**Material provided**
════════════════
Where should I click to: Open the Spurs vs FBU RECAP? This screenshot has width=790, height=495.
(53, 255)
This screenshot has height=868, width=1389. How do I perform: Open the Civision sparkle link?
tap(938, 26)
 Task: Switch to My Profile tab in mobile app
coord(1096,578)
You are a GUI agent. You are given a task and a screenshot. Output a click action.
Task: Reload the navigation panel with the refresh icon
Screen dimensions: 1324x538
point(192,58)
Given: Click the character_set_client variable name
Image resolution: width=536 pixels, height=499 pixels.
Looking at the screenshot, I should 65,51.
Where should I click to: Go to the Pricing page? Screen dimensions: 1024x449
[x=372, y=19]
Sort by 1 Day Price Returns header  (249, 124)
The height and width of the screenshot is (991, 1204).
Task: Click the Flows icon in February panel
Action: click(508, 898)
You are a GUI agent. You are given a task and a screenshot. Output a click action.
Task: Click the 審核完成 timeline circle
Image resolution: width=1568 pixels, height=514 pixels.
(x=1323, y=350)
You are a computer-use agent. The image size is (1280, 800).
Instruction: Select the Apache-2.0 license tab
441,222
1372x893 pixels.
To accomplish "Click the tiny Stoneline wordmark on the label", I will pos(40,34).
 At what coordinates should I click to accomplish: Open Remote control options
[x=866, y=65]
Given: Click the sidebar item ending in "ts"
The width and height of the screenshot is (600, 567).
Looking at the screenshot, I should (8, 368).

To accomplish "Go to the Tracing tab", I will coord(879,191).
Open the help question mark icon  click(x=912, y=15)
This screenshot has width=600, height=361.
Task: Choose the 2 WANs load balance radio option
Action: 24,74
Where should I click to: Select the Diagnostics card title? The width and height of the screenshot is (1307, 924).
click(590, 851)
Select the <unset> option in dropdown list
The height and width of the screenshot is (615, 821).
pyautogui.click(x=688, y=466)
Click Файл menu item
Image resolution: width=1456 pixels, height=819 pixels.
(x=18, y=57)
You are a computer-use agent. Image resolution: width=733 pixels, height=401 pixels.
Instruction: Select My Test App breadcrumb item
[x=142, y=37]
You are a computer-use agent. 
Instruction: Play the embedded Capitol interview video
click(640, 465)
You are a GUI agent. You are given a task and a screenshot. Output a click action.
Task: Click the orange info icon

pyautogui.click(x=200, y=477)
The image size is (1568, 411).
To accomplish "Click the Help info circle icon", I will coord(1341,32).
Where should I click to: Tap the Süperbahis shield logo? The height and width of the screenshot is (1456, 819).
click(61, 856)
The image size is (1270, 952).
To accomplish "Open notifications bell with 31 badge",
════════════════
**What this task involves**
Using the records above, please repeat the line with "The width and height of the screenshot is (600, 567)." and every line after it exactly, and give no other text.

**Exercise answer**
The width and height of the screenshot is (600, 567).
Looking at the screenshot, I should (8, 368).

To accomplish "Go to the Tracing tab", I will coord(879,191).
Open the help question mark icon  click(x=912, y=15)
This screenshot has width=600, height=361.
Task: Choose the 2 WANs load balance radio option
Action: 24,74
Where should I click to: Select the Diagnostics card title? The width and height of the screenshot is (1307, 924).
click(590, 851)
Select the <unset> option in dropdown list
The height and width of the screenshot is (615, 821).
pyautogui.click(x=688, y=466)
Click Файл menu item
Image resolution: width=1456 pixels, height=819 pixels.
(x=18, y=57)
You are a computer-use agent. Image resolution: width=733 pixels, height=401 pixels.
Instruction: Select My Test App breadcrumb item
[x=142, y=37]
You are a computer-use agent. 
Instruction: Play the embedded Capitol interview video
click(640, 465)
You are a GUI agent. You are given a task and a screenshot. Output a click action.
Task: Click the orange info icon

pyautogui.click(x=200, y=477)
The image size is (1568, 411).
To accomplish "Click the Help info circle icon", I will coord(1341,32).
Where should I click to: Tap the Süperbahis shield logo? The height and width of the screenshot is (1456, 819).
click(61, 856)
The image size is (1270, 952).
To accomplish "Open notifications bell with 31 badge",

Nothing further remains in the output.